Chapitre 41 : Tentatives et tentations 

 

Cette nuit-là, une drôle de discussion résonnait dans les plaines herbeuses de l'Estolad.

« Mais il faut bien l'vidanger d'temps en temps messire, sinon il va s'boucher ! »

« Non mais je n'ai jamais rien entendu de plus stupide dans toute ma vie ! », s'exclama Ecthelion. « Lâchez-moi la grappe ! Lâchez-moi les grappes ! »

Belin ôta sa main de la braguette elfique.

« Je me demande d'où vient cette obsession pour cette partie de mon anatomie... Non, en fait je sais. Vous voulez faire aux autres ce que vous aimeriez qu'on vous fasse. »

L'humain rougit.

« P'têtre bien qu'oui mon seigneur... », bredouilla-t-il. « Mais personne n'veut m'l'faire. »

« Vous oubliez vos cousins. C'est du propre ! »

« Non point mes cousins messire. On a juste fait ça quand on était jeunots, parce qu'on n'savait point qu'c'était mal. »

« Et maintenant vous êtes en manque, alors vous vous rabattez sur moi. »

« Non mon seigneur ! »

« Et vous ne savez pas qu'avec un autre homme c'est mal, aussi ? »

« Pourquoi donc ? Une main c'est toujours une main messire, et d'la peau c'est toujours d'la peau. »

« Vous avez vraiment une drôle de logique. »

Belin ne répondit pas. Il se mit à regarder la lune.

« Vous vous ne vous en occupez point. Il faut vous en occuper. »

« Mais de quoi j'me mêle ? Oh et puis merde. Ouvrez votre pantalon. »

« Mon pantalon ? »

« Vous voulez qu'on vous tripote ? Je vais vous tripoter. Et après vous me ficherez la paix avec vos mains baladeuses. »

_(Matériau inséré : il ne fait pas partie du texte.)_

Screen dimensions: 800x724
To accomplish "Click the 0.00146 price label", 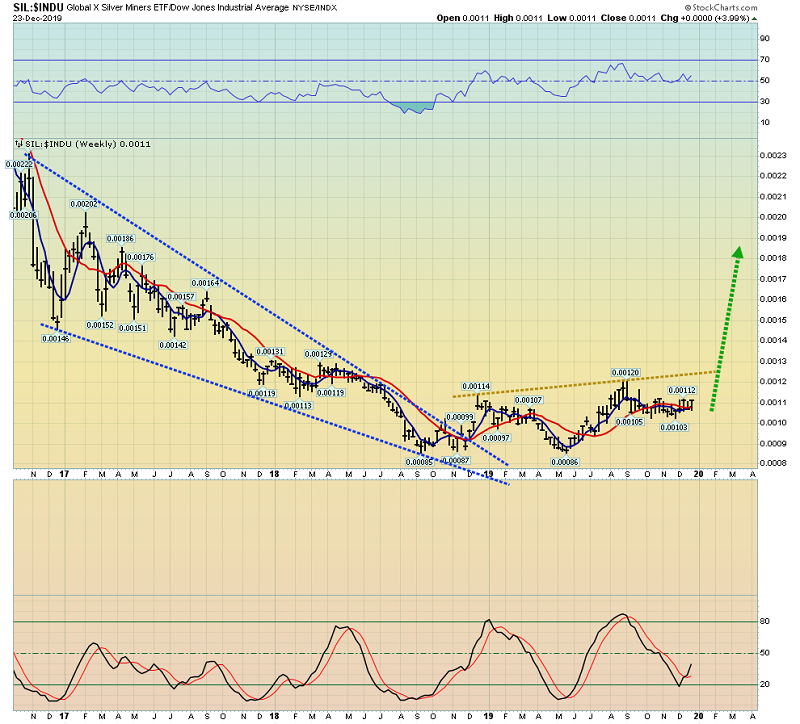I will tap(56, 338).
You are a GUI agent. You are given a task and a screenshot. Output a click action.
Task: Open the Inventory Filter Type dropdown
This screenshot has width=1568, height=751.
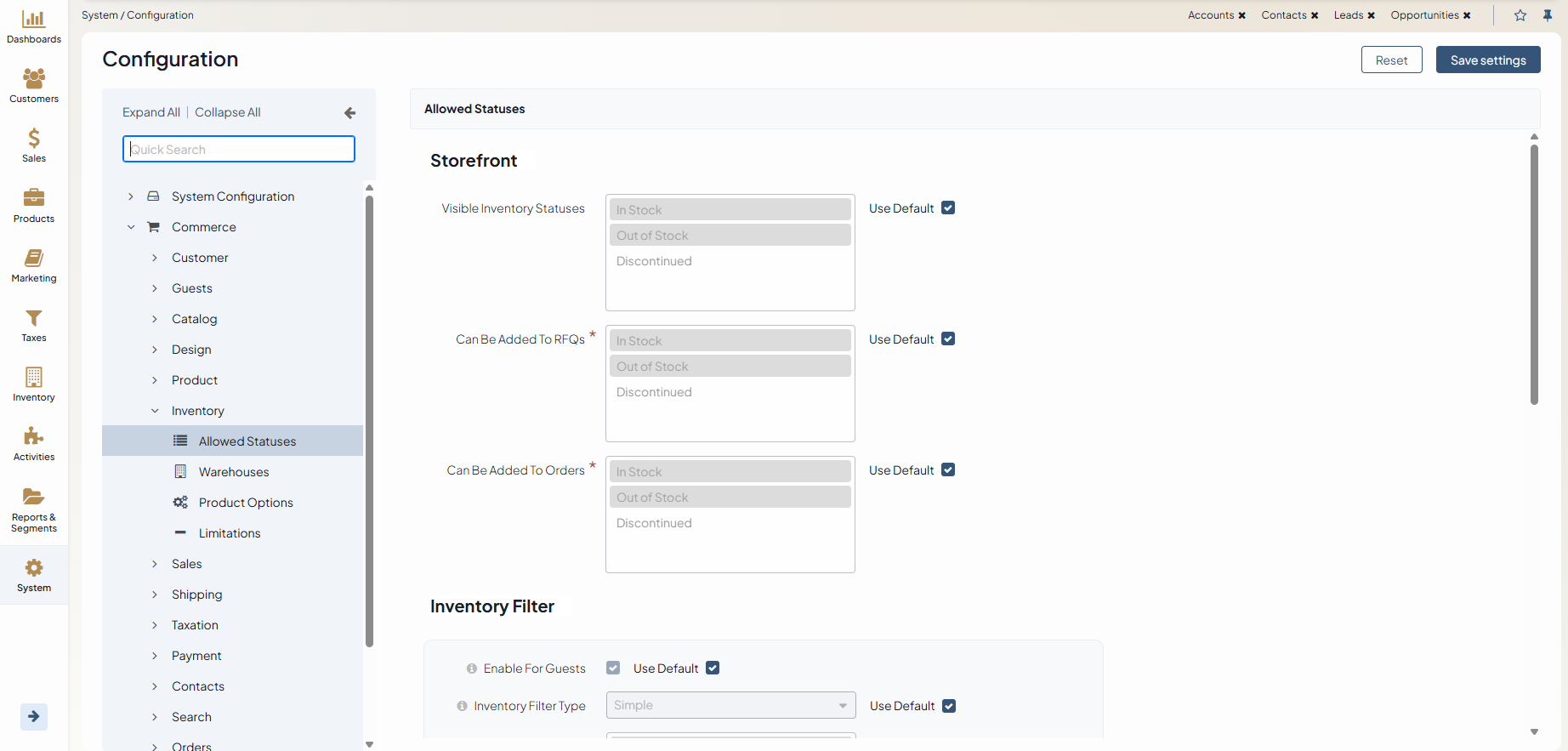[730, 705]
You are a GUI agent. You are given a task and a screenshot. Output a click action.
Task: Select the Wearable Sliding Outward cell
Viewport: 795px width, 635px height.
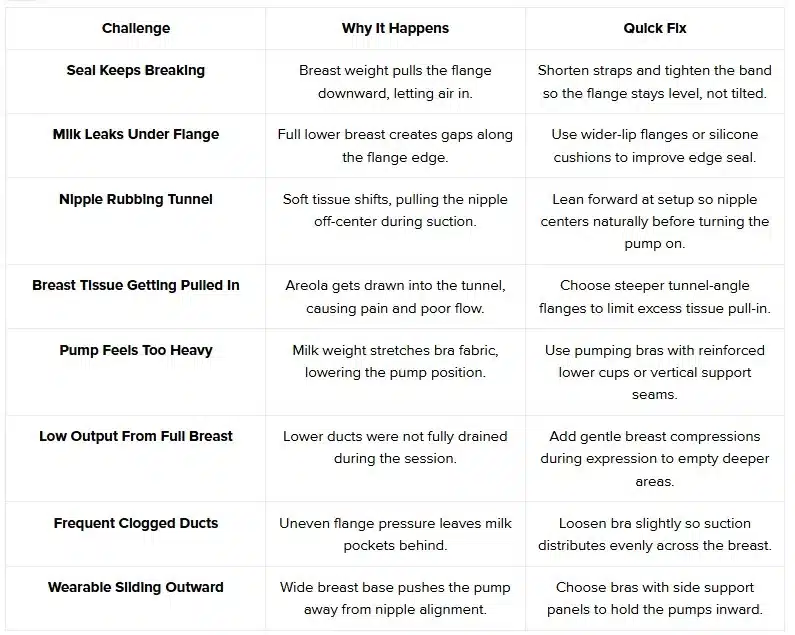(x=136, y=587)
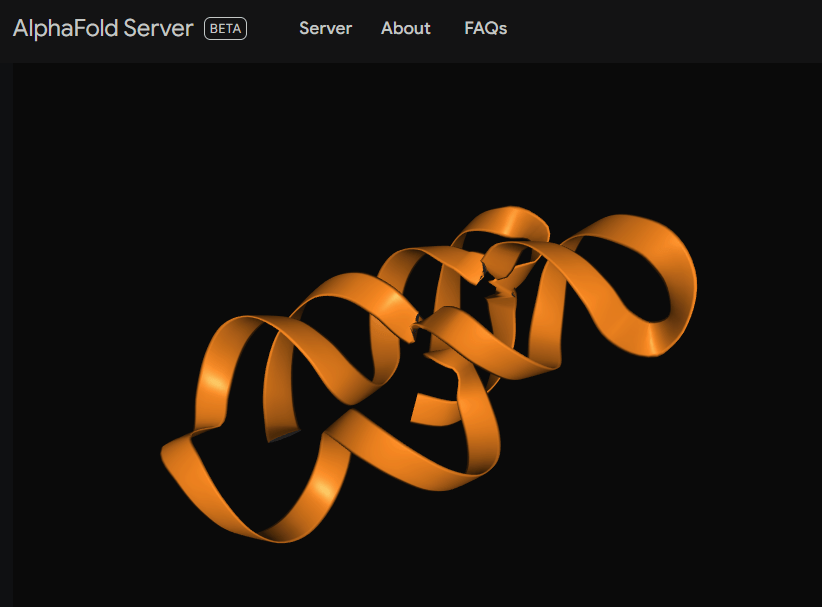Click the AlphaFold Server logo title

pos(102,28)
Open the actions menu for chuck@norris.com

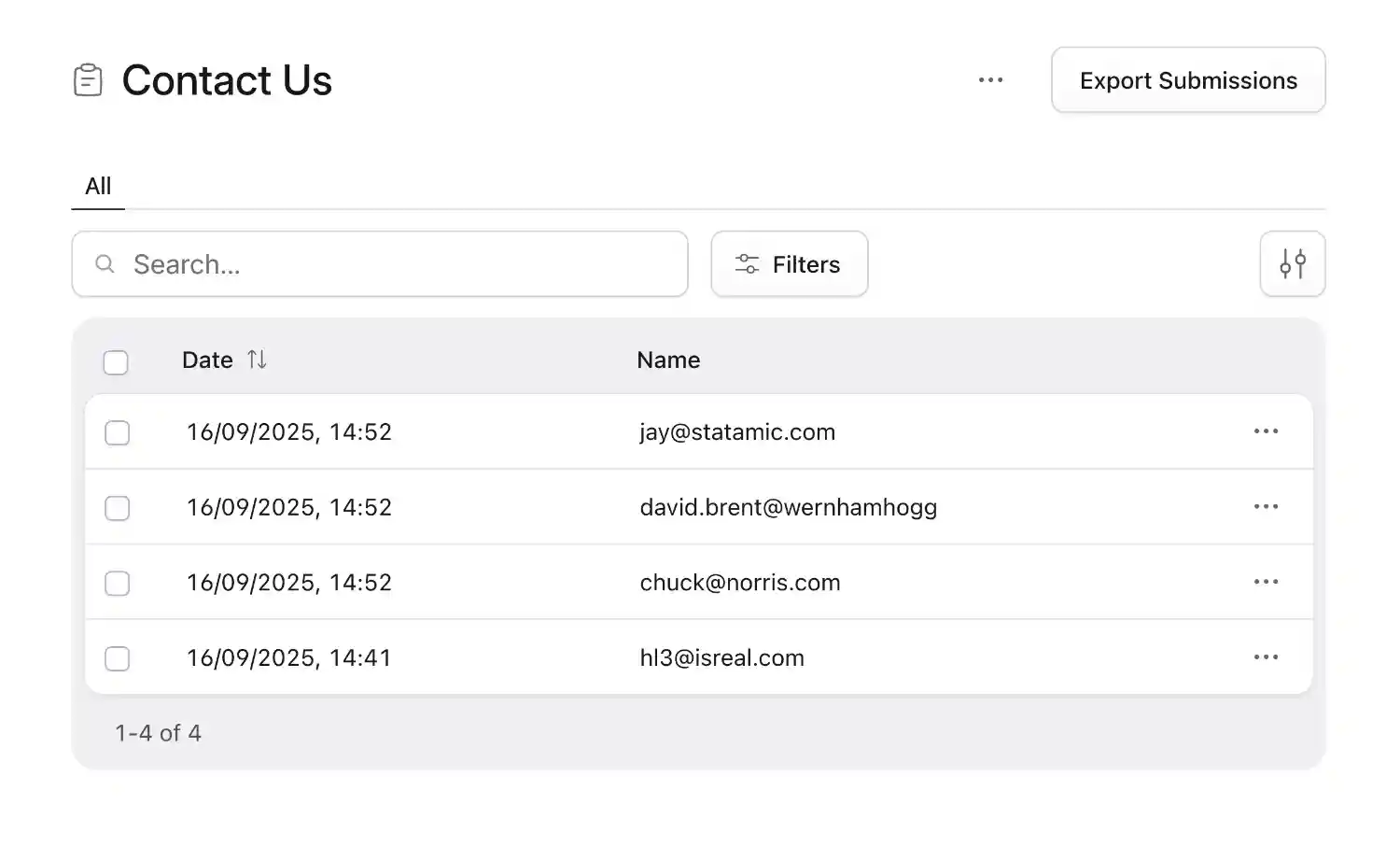pos(1266,582)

« Vous... Vous êtes sûr ? »

« Allez, ouvrez votre pantalon », ordonna Ecthelion.

« Point comme ça messire », protesta le jeune homme, alarmé.

« Et comment ? »

Belin tendit les bras pour essayer de l'embrasser, mais l'elfe le repoussa.

« Mais ça va pas ? Qu'est-ce qui vous prend ?! »

Le visage de l'humain se défit.

« Je ne vous comprends vraiment pas », dit le seigneur elfe. « Je vous ai juste dit d'ouvrir votre braguette, pas de me sauter au cou. »

Belin fit un signe de dénégation.

« Non, j'ne veux plus finalement. »

« Quoi ? Alors n'essayez plus de me toucher. »

« J'n'essayerai plus. »

« Bien. Dormons. »

 


 

« Le problème avec vous », dit Ecthelion à son écuyer et ami, un jour de cet été-là, « c'est que vous confondez l'amour avec la copulation. Dès que vous avez envie de vous reproduire avec une femme, hop ! Vous êtes amoureux. »

« Ce n'est point vrai », répondit Belin, qui regardait l'elfe enlever la peau d'une pomme pour la manger. 

« Bien sûr que si... C'est tout à fait ça. Et après, vous êtes malheureux parce qu'elle vous rejette. » 

« Mais messire, c'te bien la même chose d'aimer quelqu'un amoureusement et d'vouloir l'toucher. » 

« Bien sûr que non ! Ce sont deux choses différentes. » 

« C'est vous qui ne comprenez point. On n'aime point forcément d'amour ceux qu'on a envie d'toucher... » 

« C'est vrai que vous vous avez envie de toucher tout le monde. »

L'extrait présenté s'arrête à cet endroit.